In the answer, give only the lines from the one containing "Task: Click the Spotlight" to the end of the listing below, each reproduced word for word.

--------

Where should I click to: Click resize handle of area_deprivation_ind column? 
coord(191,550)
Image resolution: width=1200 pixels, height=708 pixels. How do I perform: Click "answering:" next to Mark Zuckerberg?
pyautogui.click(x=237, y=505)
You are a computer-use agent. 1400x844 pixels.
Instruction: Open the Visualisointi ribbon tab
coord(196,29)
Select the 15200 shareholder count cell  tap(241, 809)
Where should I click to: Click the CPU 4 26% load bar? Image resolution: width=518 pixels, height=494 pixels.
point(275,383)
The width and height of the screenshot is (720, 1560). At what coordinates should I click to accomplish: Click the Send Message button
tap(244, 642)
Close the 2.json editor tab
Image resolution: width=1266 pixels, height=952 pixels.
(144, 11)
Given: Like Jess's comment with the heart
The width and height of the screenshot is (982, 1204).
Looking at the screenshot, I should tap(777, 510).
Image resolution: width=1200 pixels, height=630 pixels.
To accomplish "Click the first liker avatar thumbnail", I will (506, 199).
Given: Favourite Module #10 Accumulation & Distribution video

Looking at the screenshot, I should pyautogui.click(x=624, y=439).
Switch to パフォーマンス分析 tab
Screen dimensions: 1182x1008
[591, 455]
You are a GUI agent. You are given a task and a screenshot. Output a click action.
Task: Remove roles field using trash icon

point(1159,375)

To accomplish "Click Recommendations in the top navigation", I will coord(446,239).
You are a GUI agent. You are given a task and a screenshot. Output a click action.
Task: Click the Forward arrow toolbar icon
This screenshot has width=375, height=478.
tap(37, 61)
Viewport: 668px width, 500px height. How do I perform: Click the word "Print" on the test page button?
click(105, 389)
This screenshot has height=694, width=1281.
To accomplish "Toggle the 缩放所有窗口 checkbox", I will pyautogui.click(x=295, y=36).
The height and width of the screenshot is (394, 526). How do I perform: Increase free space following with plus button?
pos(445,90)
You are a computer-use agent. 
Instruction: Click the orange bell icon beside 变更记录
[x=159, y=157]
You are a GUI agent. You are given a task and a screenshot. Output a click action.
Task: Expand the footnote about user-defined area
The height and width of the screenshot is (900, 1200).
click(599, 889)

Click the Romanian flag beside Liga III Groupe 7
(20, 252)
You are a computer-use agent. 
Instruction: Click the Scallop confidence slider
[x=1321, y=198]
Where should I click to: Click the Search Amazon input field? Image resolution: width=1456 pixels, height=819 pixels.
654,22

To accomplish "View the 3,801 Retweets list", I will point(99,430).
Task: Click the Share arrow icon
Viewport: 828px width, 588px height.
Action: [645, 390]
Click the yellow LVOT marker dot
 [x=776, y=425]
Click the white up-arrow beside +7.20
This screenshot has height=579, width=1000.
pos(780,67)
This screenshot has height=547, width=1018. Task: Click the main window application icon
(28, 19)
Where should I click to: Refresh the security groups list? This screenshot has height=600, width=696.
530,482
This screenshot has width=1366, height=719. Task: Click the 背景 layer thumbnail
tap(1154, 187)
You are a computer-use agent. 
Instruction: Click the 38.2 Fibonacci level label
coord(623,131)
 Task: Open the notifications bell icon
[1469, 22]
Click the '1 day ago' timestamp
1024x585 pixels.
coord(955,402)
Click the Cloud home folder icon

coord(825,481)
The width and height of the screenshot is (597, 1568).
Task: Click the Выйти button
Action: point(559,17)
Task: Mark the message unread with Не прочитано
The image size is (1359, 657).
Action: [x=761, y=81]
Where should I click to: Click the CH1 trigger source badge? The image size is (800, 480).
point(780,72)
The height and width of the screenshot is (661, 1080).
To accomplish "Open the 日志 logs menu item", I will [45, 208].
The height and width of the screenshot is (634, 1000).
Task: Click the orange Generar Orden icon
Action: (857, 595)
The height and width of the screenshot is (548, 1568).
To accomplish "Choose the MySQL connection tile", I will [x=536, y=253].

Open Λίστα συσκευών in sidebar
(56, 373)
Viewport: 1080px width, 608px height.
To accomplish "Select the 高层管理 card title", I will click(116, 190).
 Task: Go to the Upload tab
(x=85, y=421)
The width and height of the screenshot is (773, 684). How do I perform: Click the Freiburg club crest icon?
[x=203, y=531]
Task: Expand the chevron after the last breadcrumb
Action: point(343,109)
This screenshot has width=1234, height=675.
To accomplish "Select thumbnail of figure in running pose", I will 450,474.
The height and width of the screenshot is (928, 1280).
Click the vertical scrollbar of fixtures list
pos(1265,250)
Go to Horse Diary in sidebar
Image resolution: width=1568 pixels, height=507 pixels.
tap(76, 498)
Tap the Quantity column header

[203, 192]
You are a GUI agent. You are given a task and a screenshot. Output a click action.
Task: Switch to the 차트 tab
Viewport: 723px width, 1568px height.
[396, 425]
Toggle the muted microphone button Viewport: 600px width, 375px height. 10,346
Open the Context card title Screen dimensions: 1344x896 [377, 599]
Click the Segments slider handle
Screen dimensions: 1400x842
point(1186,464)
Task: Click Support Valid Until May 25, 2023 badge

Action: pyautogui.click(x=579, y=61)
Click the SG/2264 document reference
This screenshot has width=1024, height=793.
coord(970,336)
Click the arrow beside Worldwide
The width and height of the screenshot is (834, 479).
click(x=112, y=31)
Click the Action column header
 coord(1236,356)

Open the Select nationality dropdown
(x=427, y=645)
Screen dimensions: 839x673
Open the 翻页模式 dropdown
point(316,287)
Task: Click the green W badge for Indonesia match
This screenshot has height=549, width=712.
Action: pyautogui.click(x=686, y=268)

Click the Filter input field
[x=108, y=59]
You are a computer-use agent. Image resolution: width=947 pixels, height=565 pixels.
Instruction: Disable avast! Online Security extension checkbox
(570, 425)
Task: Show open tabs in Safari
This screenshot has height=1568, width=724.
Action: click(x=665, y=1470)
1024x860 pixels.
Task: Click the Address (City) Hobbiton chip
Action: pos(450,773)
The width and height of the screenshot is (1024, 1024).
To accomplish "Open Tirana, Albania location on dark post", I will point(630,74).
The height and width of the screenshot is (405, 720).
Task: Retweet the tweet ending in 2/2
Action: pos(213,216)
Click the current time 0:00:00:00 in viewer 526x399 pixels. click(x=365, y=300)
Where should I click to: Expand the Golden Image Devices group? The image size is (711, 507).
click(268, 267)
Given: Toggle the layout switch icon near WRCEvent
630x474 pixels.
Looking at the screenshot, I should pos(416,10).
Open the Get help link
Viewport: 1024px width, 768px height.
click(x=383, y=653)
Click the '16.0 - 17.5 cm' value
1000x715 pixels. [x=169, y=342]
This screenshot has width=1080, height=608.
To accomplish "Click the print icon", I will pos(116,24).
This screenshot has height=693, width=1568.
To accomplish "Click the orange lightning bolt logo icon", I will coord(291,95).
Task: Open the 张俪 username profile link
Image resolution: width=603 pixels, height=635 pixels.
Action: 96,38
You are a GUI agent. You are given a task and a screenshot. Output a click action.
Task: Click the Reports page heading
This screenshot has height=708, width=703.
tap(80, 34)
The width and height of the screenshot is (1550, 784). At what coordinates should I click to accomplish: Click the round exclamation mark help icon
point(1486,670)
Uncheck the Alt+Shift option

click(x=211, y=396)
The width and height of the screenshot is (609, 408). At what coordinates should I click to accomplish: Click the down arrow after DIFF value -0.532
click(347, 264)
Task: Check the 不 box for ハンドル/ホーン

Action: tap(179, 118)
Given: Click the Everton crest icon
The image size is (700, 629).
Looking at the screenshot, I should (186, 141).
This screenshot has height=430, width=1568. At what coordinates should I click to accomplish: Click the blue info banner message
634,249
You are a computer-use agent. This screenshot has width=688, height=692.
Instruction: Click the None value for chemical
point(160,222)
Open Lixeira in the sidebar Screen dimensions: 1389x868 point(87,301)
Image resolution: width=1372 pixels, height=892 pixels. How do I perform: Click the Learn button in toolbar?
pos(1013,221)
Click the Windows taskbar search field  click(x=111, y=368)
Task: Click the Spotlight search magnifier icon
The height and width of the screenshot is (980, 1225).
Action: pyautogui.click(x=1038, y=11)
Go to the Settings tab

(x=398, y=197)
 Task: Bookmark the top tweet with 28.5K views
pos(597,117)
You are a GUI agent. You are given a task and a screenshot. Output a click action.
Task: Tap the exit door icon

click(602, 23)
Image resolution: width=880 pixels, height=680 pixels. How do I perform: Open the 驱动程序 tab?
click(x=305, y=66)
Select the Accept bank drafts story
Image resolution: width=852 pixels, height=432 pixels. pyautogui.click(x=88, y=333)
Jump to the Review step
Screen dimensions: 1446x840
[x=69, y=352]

--------

--- WRITTEN REPLY ---
Task: Click the Spotlight search magnifier icon
The height and width of the screenshot is (980, 1225).
Action: pyautogui.click(x=1038, y=11)
Go to the Settings tab

(x=398, y=197)
 Task: Bookmark the top tweet with 28.5K views
pos(597,117)
You are a GUI agent. You are given a task and a screenshot. Output a click action.
Task: Tap the exit door icon

click(602, 23)
Image resolution: width=880 pixels, height=680 pixels. How do I perform: Open the 驱动程序 tab?
click(x=305, y=66)
Select the Accept bank drafts story
Image resolution: width=852 pixels, height=432 pixels. pyautogui.click(x=88, y=333)
Jump to the Review step
Screen dimensions: 1446x840
[x=69, y=352]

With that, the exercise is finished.